Creating a Scrapy project gives spiders, settings, pipelines, and exports a predictable home once a crawl needs more than one one-off test file. Keeping one project per crawler or site family makes it easier to share middleware, item models, and feed settings without mixing unrelated jobs.
The scrapy startproject command creates a working directory that contains scrapy.cfg and a Python package with settings.py, items.py, pipelines.py, middlewares.py, and the spiders module. From that project root, commands such as scrapy settings, scrapy genspider, and scrapy crawl load the generated package as the active configuration.
The project name becomes the directory name, bot name, and Python package name, so it should use letters, numbers, and underscores rather than spaces or hyphens. Current Scrapy releases still generate ROBOTSTXT_OBEY = True in settings.py, which can make the first crawl more restrictive than older examples that assume unrestricted requests.

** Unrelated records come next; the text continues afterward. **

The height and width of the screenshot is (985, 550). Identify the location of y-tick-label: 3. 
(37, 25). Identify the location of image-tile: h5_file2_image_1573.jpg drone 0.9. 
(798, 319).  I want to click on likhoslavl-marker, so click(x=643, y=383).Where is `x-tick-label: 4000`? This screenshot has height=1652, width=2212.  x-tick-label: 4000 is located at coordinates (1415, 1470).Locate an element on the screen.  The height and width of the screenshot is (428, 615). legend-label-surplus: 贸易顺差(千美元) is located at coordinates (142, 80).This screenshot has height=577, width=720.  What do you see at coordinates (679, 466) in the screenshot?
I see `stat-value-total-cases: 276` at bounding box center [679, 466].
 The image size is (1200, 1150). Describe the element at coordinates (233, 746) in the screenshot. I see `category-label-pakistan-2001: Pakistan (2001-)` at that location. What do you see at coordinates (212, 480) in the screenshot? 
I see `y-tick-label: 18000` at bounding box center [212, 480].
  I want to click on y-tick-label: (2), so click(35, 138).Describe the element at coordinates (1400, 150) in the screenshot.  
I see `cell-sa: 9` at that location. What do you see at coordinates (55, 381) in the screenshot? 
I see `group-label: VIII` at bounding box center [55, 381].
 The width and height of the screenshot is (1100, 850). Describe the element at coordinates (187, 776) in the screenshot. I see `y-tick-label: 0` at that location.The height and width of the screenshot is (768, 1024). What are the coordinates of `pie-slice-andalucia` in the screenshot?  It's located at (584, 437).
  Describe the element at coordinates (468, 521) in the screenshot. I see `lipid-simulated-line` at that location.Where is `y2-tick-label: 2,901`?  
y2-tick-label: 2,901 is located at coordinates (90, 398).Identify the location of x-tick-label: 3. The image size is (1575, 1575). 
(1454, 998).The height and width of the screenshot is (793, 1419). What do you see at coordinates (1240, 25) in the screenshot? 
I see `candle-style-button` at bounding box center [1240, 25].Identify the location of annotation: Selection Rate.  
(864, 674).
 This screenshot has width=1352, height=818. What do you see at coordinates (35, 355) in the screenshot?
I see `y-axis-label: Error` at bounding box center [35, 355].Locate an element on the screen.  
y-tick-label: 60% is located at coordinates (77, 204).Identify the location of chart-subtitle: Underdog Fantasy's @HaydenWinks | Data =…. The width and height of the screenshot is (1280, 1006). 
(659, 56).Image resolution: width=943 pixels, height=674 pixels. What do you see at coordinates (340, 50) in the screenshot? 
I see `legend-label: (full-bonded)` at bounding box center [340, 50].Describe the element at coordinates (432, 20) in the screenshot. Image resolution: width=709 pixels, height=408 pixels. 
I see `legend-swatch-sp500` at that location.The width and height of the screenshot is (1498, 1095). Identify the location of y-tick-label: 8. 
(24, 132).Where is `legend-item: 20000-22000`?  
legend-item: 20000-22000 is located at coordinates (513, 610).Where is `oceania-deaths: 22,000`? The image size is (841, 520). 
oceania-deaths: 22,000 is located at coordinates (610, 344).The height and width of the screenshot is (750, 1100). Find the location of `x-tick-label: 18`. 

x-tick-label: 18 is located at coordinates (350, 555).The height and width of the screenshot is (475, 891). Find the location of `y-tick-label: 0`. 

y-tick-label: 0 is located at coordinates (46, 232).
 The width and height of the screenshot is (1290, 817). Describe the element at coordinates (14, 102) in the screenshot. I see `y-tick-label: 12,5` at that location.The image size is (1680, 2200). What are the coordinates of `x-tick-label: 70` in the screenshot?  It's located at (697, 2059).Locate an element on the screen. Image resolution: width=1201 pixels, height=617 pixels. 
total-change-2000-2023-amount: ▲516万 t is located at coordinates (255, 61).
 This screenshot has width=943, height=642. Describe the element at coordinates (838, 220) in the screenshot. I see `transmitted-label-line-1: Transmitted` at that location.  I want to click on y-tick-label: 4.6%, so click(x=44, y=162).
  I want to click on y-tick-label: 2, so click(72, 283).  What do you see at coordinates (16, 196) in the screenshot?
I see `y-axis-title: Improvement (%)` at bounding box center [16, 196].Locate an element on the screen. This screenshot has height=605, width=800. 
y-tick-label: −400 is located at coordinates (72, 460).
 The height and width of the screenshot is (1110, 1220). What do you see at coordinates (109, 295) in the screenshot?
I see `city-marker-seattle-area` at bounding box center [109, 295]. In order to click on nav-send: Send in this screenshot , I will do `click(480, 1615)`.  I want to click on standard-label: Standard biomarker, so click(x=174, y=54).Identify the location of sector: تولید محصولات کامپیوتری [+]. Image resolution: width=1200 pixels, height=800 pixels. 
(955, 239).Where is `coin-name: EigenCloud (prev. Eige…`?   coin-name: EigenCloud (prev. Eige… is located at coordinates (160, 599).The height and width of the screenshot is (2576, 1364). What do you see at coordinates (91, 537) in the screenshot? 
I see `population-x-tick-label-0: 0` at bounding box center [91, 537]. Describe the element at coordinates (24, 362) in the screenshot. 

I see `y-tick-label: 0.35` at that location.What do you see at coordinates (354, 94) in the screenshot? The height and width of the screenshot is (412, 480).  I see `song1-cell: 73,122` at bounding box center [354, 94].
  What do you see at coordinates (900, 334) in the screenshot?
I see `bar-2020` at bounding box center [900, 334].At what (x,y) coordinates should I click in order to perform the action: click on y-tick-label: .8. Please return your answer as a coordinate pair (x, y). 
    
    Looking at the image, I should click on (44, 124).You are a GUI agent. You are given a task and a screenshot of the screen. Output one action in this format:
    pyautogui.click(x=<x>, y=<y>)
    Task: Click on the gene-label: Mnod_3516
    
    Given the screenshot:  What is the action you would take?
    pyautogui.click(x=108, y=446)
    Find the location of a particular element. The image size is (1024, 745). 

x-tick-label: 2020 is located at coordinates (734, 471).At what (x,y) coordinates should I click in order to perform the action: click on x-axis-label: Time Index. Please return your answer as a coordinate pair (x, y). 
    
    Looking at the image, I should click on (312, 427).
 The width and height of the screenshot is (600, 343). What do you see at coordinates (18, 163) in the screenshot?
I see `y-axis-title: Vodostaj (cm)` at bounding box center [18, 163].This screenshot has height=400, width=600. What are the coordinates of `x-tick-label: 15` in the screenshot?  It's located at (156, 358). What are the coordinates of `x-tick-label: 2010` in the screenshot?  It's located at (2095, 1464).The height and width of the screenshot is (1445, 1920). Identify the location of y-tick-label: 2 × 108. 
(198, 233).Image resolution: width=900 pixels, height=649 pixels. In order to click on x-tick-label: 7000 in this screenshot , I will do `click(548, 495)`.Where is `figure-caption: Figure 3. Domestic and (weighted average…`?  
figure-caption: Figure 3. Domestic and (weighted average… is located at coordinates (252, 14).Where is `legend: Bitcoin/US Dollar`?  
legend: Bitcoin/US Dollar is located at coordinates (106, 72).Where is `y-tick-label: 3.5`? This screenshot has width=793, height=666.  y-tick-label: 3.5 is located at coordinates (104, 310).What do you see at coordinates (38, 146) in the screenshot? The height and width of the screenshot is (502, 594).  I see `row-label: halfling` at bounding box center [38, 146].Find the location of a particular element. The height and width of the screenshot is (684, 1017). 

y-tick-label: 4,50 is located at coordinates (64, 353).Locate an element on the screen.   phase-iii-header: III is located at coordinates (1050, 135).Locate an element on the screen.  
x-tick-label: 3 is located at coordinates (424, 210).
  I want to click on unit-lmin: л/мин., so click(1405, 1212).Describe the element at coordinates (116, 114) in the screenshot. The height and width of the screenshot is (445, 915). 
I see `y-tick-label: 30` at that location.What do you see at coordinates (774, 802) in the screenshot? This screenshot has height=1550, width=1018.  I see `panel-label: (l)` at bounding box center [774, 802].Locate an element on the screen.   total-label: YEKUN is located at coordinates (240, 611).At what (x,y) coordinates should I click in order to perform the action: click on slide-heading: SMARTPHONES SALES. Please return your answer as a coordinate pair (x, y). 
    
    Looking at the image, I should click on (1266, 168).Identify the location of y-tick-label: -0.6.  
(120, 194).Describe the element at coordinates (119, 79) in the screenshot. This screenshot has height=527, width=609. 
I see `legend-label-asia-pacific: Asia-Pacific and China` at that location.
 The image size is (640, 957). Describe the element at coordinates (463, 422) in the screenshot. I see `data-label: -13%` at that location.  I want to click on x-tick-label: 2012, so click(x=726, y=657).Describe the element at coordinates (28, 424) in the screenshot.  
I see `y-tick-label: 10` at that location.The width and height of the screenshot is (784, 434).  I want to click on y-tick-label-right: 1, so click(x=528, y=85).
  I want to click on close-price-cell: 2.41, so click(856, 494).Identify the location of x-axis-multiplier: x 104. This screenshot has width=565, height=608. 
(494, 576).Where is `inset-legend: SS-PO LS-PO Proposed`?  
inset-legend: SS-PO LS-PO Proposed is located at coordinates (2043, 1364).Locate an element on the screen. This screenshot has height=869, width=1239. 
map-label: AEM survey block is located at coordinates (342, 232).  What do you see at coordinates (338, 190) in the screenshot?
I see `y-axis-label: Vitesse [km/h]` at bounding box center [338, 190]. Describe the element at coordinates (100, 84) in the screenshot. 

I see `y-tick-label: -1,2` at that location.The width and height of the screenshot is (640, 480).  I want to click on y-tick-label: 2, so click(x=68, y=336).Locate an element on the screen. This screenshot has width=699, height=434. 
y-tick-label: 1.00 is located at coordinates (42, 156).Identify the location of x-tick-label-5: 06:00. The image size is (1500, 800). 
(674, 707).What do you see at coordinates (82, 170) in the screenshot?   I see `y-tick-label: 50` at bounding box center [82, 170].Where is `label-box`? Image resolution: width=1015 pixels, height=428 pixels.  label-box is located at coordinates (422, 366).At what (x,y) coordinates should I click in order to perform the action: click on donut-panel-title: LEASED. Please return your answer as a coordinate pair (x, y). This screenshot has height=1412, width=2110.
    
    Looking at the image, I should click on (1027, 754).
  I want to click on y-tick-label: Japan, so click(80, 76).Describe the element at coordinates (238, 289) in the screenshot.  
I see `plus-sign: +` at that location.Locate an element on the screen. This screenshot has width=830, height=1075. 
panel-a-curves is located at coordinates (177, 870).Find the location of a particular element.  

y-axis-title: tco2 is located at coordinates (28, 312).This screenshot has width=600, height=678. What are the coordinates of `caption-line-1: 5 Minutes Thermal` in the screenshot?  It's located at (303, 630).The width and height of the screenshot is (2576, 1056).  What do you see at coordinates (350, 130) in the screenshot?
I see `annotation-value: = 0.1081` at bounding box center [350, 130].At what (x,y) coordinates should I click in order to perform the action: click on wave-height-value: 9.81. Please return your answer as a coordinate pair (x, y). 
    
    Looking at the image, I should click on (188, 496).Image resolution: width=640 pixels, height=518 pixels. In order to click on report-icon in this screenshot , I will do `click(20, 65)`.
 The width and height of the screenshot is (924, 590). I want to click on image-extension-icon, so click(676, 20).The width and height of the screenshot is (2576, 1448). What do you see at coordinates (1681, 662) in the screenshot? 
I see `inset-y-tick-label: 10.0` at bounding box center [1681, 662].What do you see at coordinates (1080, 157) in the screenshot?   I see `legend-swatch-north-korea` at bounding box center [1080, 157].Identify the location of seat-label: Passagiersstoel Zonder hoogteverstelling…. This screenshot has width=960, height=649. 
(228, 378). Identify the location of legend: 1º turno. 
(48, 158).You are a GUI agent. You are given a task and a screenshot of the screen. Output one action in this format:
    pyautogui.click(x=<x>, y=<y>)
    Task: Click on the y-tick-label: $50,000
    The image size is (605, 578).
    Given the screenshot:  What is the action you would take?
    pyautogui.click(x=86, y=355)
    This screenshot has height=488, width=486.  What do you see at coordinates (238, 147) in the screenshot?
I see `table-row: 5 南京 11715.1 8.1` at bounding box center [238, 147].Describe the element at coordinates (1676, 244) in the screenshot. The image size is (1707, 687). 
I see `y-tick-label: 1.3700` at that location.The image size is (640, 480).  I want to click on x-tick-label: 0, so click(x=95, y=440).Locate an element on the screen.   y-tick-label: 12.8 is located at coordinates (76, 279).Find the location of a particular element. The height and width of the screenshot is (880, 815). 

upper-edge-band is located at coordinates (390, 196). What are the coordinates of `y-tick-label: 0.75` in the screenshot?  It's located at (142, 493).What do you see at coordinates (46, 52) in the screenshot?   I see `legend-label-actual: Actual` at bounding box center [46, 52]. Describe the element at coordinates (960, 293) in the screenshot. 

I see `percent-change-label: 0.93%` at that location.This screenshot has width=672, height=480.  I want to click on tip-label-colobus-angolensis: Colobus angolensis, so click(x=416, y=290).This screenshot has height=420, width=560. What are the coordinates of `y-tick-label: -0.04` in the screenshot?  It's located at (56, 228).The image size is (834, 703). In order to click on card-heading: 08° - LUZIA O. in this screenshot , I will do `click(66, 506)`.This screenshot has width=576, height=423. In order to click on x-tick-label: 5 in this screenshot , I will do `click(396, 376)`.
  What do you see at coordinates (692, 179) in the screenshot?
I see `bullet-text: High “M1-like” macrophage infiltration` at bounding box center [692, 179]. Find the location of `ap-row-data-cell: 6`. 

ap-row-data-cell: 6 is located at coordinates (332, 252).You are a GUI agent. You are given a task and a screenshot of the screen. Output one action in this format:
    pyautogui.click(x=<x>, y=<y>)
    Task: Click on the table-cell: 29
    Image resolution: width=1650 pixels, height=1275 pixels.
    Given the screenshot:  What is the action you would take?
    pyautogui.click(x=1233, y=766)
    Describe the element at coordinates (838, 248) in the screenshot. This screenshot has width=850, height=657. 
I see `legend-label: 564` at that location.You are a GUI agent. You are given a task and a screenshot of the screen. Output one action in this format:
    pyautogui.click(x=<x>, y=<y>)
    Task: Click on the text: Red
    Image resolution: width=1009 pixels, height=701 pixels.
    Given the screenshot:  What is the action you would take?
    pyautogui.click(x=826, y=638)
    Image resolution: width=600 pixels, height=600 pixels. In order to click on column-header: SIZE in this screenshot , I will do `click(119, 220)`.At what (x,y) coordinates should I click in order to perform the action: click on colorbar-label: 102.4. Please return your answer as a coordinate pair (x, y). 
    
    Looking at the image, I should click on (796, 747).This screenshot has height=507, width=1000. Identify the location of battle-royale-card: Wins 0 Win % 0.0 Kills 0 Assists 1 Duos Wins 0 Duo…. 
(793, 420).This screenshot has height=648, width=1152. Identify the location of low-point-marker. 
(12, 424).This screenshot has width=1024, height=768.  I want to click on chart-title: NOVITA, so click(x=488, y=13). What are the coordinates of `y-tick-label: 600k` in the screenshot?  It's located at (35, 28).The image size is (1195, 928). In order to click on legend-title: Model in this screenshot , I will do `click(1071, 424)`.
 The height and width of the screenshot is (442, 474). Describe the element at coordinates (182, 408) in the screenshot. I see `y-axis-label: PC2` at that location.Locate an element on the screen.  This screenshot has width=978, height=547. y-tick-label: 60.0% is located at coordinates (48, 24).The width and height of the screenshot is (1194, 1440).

Related: How to install Scrapy using pip
Related: How to create a Scrapy spider
$ cd /home/user/sg-work
$ scrapy startproject catalogbot
New Scrapy project 'catalogbot', created in:
/home/user/sg-work/catalogbot
You can start your first spider with:
cd catalogbot
scrapy genspider example example.com
Spaces and hyphens make awkward or invalid import names because the project name becomes a Python package.
$ cd catalogbot
Commands such as scrapy settings, scrapy genspider, and scrapy crawl expect to run from the directory that contains scrapy.cfg.
$ ls catalogbot scrapy.cfg
$ ls catalogbot __init__.py items.py middlewares.py pipelines.py settings.py spiders
$ scrapy settings --get BOT_NAME catalogbot
If this command fails outside the project root, change back to the directory that contains scrapy.cfg.
$ scrapy settings --get NEWSPIDER_MODULE catalogbot.spiders
scrapy genspider uses this module path when it writes a new spider skeleton.
$ scrapy settings --get ROBOTSTXT_OBEY True
Generated projects still set ROBOTSTXT_OBEY to True in settings.py even though Scrapy's historical fallback setting default is False.